システム開発会社は製造業?サービス業?

投稿日:2007年04月04日 作成者:yasunaka

昨日の「私の履歴書」の中で、「私の持論は、システム開発会社は製造業ではなく、サービス業であるべきだと考えています」と述べました。今日はこの意図するところを述べたいと思います。

普通に考えればシステム開発会社は製造業っぽいと思います。ちなみにウィキペディアによれば、製造業とは「原材料などを加工することによって製品を生産・提供する産業で、鉱業・建設業とともに第二次産業を構成する一大分野である」だそうです。大規模なシステム開発を行うSI会社の人達が少し自嘲気味に、「うちの仕事はゼネコンと同じだ」というのを聞くことがありますが、もしやっていることが建設業と似ているとすると、それはやはり製造業なのかもしれません。

一方のサービス業とは、同じくウィキペディアによると「サービスを取り扱う産業」で、そのサービスとは「取引の対象となりうる無形の商品のこと。役務(えきむ)。相手方の時間および手間を肩代わりする概念」となっています。また第三次産業と同義と捉える場合もあり、その定義によると情報通信業などの情報や知識を取り扱う産業もサービス業として扱われています。

ただ私が「システム開発会社は製造業ではなく、サービス業であるべき」という言い方をしているのは厳密な定義の話をしているのではなく、どうあるべきか、というか目指すべき方向性の話をしたいのです。ですので、ここから先は製造業のイメージとサービス業のイメージの対比として話を聞いてください。(ちょっと説得力がないですね。)

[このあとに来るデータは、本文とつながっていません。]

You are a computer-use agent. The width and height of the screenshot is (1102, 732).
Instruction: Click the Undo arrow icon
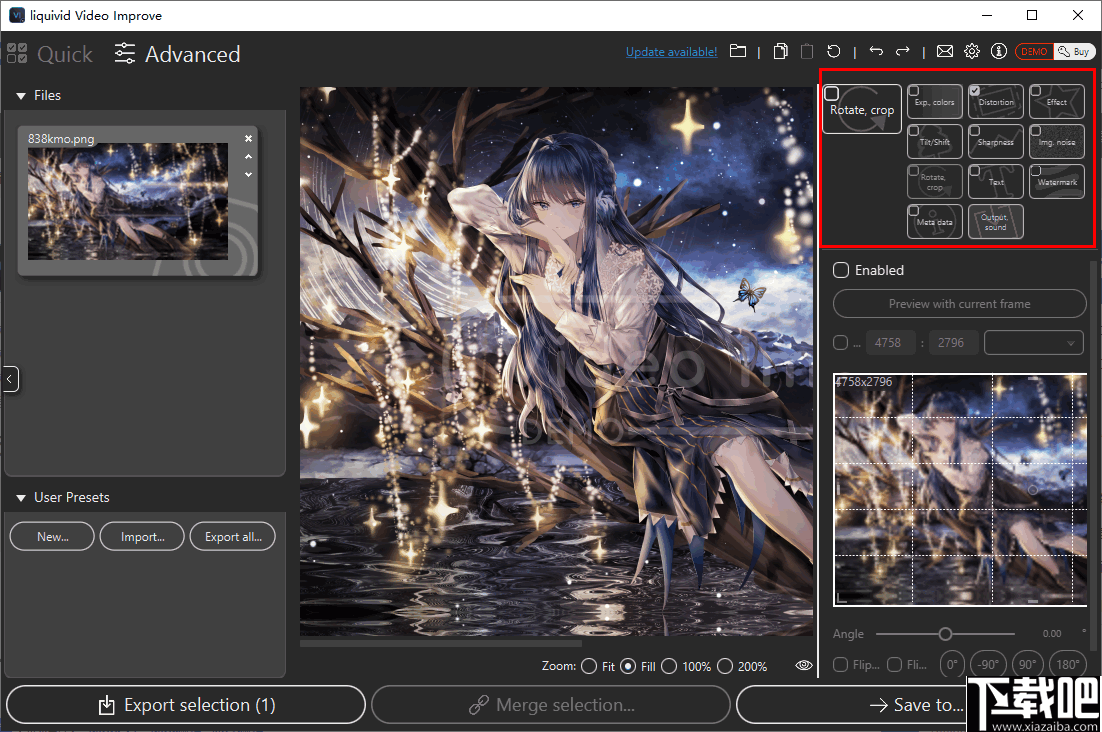877,51
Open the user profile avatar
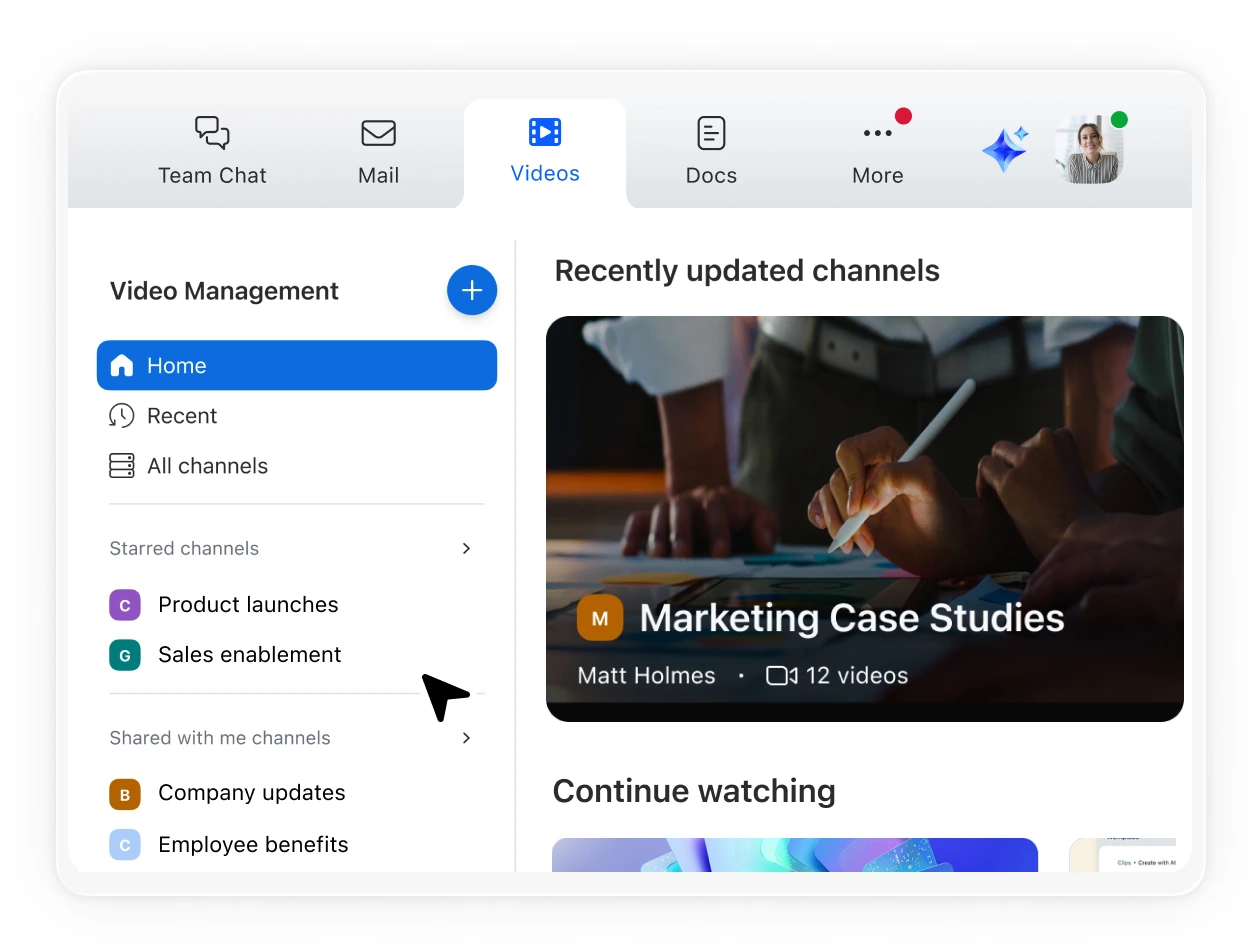This screenshot has width=1259, height=945. point(1089,150)
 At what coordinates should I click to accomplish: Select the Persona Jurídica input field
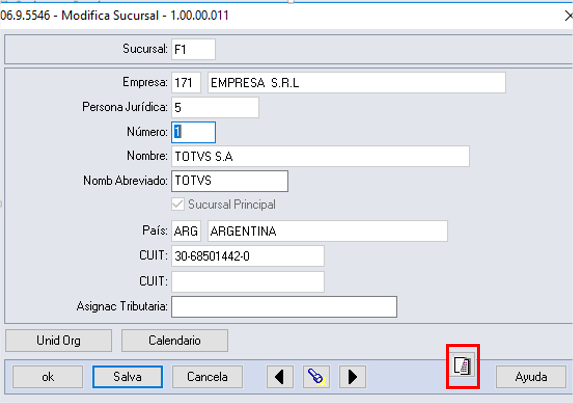(x=215, y=107)
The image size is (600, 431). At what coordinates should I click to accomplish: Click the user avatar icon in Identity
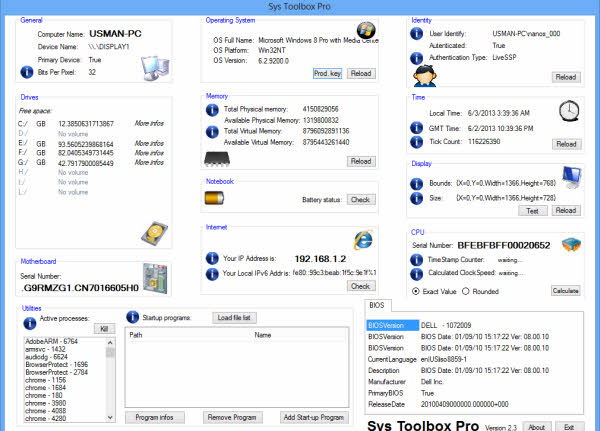(x=425, y=76)
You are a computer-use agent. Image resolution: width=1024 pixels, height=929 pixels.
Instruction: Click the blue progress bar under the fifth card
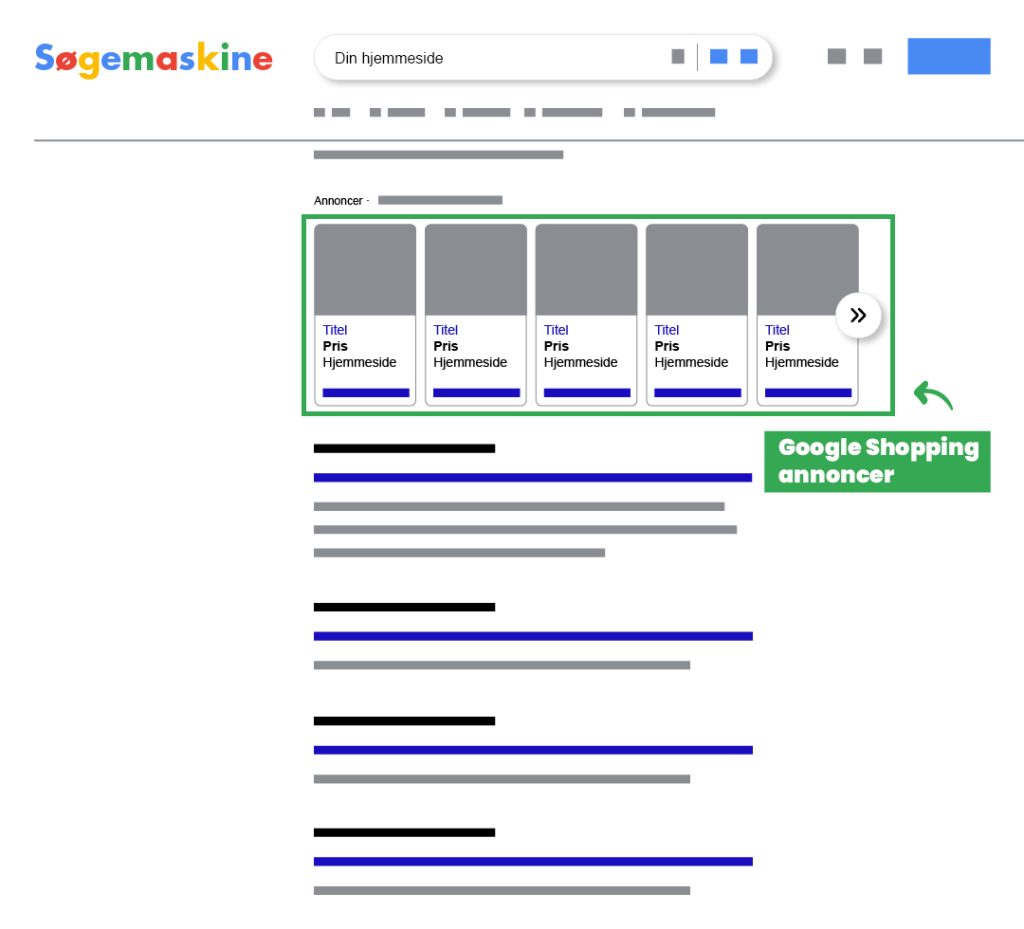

まず最初に言いたいのは顧客との距離です。サービス業といった場合、一般に思い浮かべるイメージとして、目の前に、もしくは関係の近い場所に顧客がいると思います。一方の製造業は製品を出荷するまでで、そこから先の顧客まではかなり距離があるのではないでしょうか? 以前のブログ「メニューと値段」で書いた「プレミアム」を得たいならば、この顧客との距離の関係で捉えた場合、製造業よりはサービス業を目指すべきではないか、ということが1つ言えます。

もうひとつは、サービスの定義にある「相手方の時間および手間を肩代わりする概念」というのが、まさにシステムが実現しようとしていることで、システム開発会社は、装置としてのシステムを1から作り上げて提供するという商売から、徐々にシステムによるサービスを提供する商売に移行すべきなのではないか、ということです。

奇しくもSOA(サービス指向アーキテクチャ)という言葉があります。この言葉の本来目指すべきところは、まさにこの「システムによるサービスを提供」するということに尽きるのではないのでしょうか?

なぜ毎回0からシステムを作り上げなければならないのか。それを不思議に思うことから、私は「システム開発会社は製造業ではなく、サービス業であるべき」と考えている、という次第です。